**Exercise**
Below are the records; give again exactly the lines from the one containing "This screenshot has" through the one containing "The height and", leaving out pictures.

---------- Information supplied ----------

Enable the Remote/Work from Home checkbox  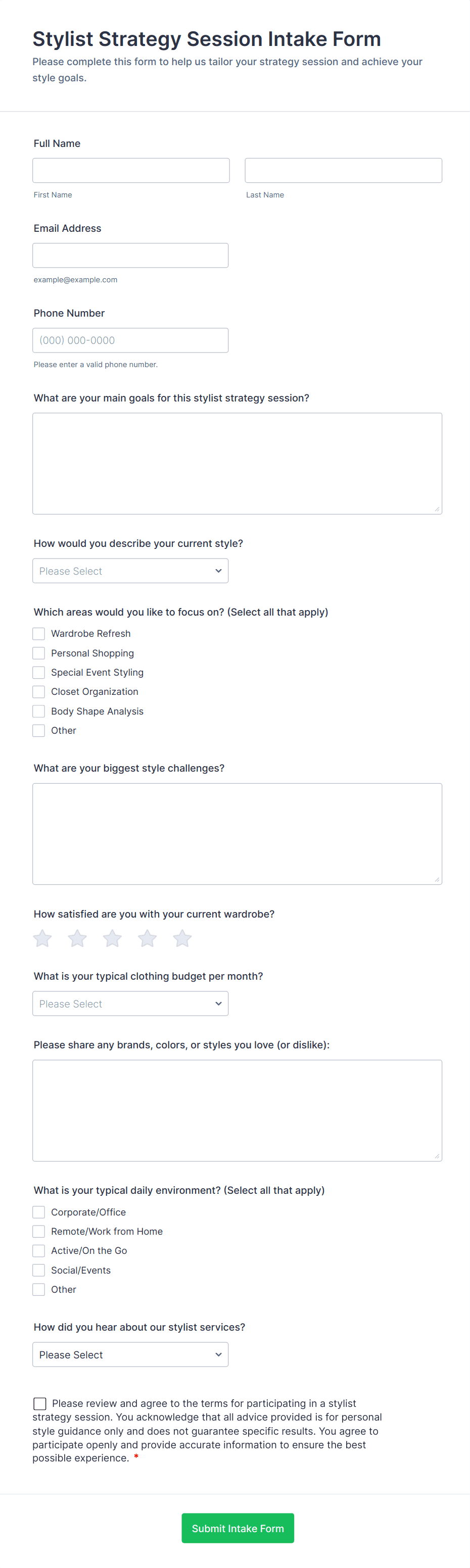[39, 1231]
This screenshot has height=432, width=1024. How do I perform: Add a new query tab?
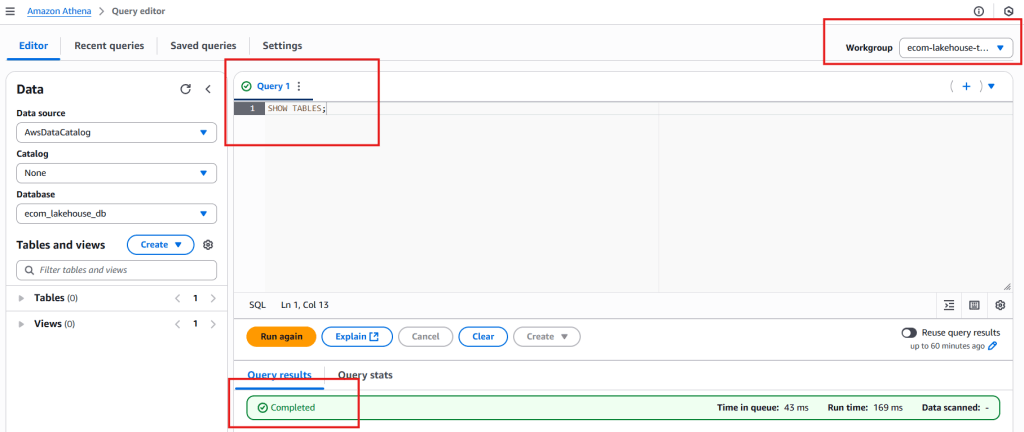click(x=966, y=87)
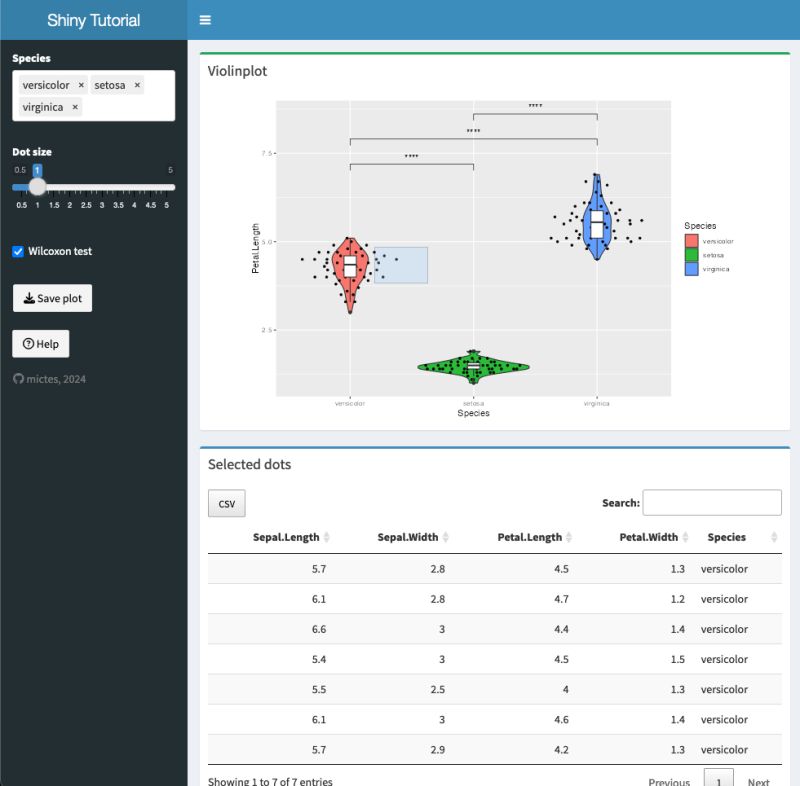
Task: Click inside the Search field
Action: pyautogui.click(x=712, y=502)
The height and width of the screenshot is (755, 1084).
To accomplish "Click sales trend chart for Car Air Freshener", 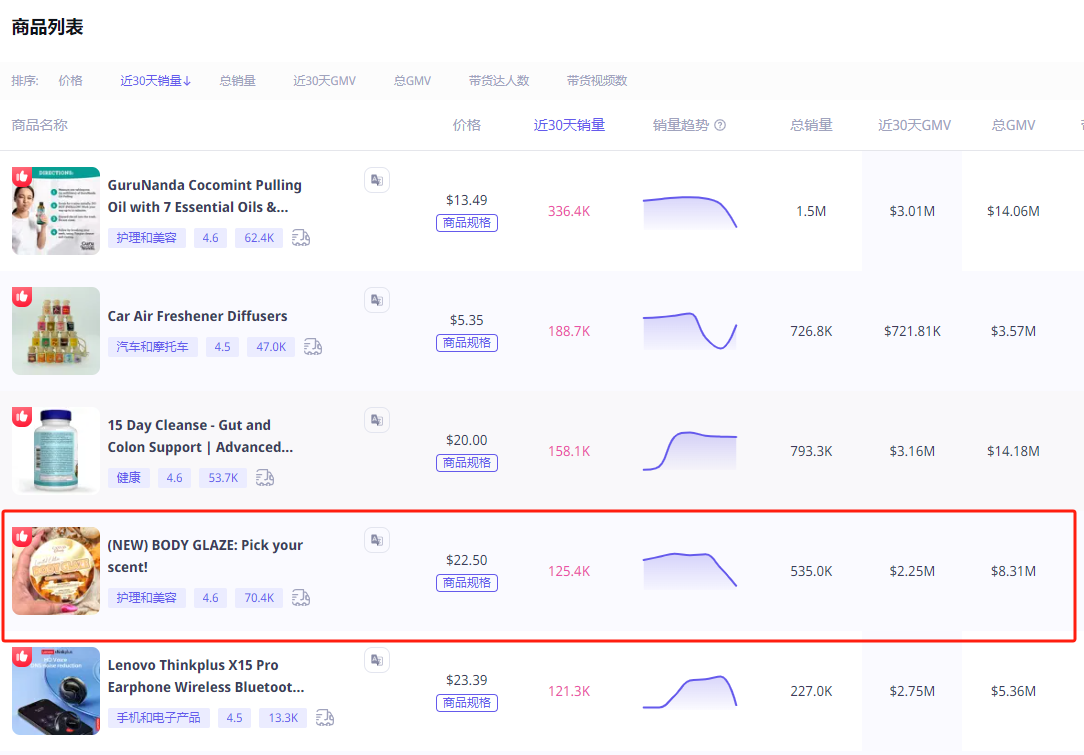I will (689, 331).
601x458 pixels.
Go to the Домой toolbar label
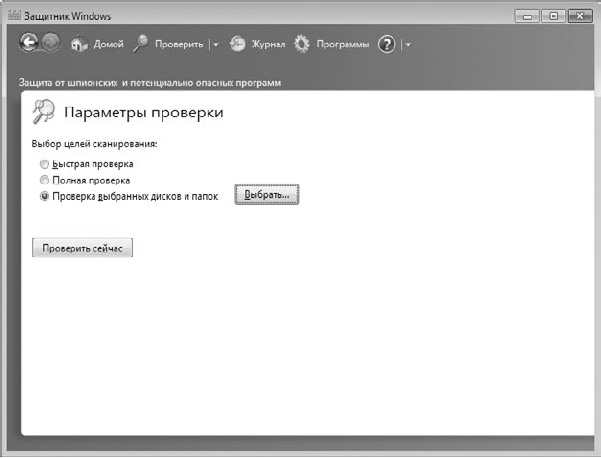(x=108, y=44)
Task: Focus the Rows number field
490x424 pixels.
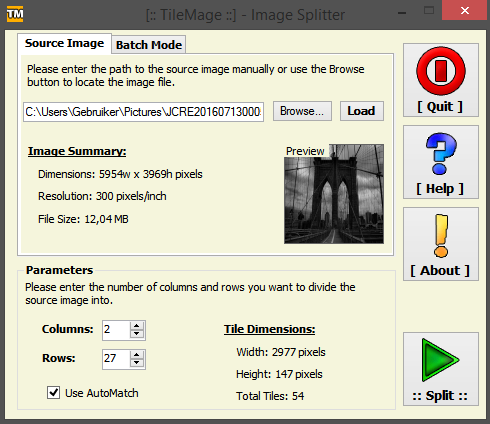Action: [116, 359]
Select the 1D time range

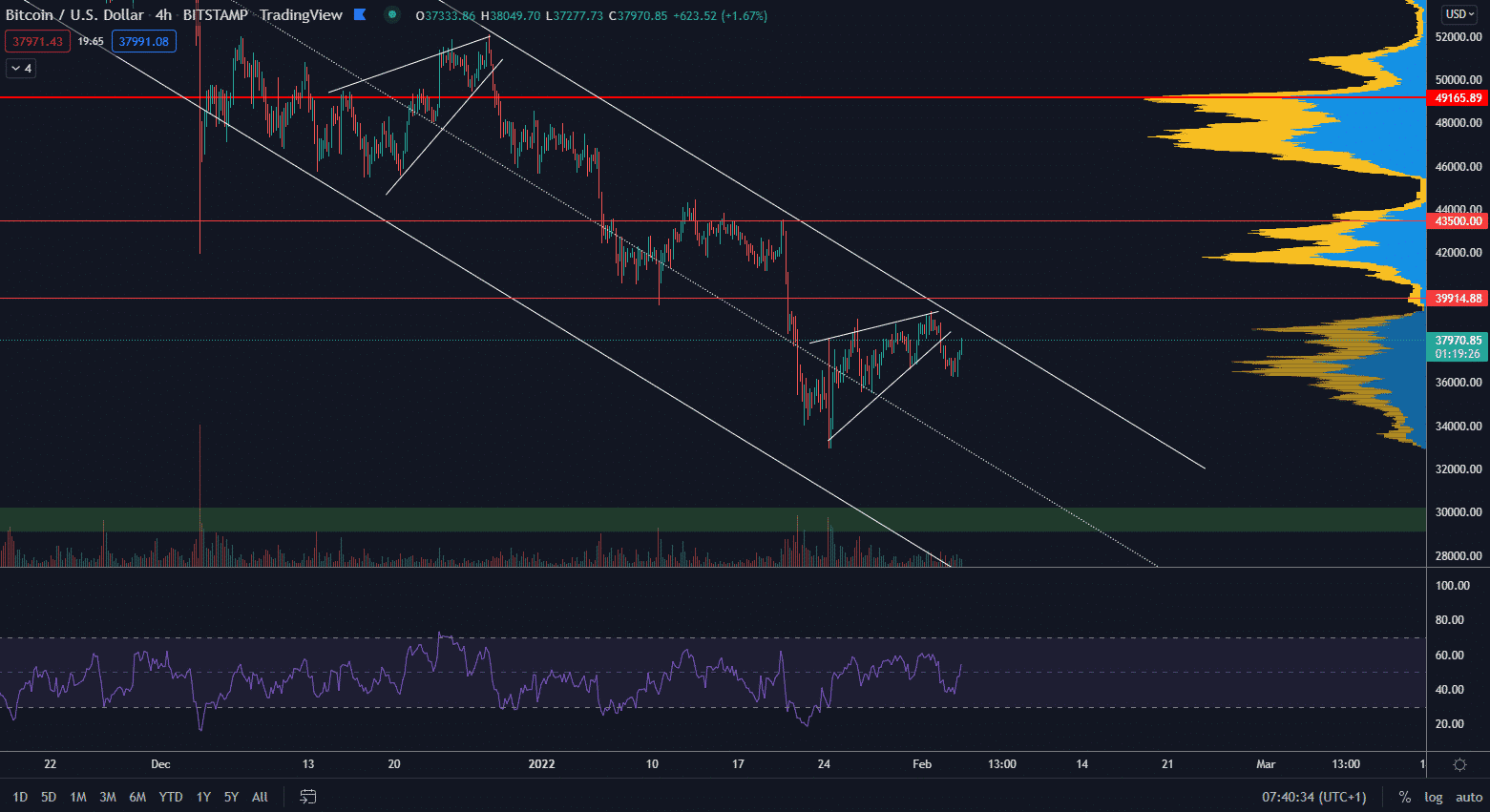coord(20,797)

----------

**Task output**
This screenshot has height=432, width=1024. How do I perform: Add a new query tab?
click(x=966, y=87)
Task: Click inside the Search field
Action: pyautogui.click(x=712, y=502)
The height and width of the screenshot is (755, 1084).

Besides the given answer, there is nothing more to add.